#### Exercise instructions:
Each line below that contains the word "text" must be copied.

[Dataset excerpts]
=== Section Start ===

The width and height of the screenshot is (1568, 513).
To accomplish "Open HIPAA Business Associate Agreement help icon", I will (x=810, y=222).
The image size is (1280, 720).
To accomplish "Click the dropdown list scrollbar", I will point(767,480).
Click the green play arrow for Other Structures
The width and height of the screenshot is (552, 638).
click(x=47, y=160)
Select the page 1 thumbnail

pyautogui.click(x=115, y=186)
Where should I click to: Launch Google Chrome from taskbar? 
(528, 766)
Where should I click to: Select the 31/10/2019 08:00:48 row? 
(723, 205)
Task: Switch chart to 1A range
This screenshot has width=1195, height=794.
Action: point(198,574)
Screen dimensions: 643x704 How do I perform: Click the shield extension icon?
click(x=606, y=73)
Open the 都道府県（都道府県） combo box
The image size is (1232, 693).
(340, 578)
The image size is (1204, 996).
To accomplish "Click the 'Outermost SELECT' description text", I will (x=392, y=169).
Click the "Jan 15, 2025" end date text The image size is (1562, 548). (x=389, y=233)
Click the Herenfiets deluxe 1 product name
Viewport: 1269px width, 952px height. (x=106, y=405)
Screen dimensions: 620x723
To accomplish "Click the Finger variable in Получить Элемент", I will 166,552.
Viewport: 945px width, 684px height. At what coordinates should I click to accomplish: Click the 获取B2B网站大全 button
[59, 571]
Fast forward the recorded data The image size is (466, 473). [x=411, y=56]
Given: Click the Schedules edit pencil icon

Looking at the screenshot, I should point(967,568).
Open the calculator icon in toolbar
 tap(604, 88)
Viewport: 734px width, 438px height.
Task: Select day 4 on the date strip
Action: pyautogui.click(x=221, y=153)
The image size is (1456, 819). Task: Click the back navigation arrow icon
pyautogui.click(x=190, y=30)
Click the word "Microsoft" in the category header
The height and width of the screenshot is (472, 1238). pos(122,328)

=== Section End ===

#### Result of the task:
To accomplish "Click the 'Outermost SELECT' description text", I will (x=392, y=169).
Click the "Jan 15, 2025" end date text The image size is (1562, 548). (x=389, y=233)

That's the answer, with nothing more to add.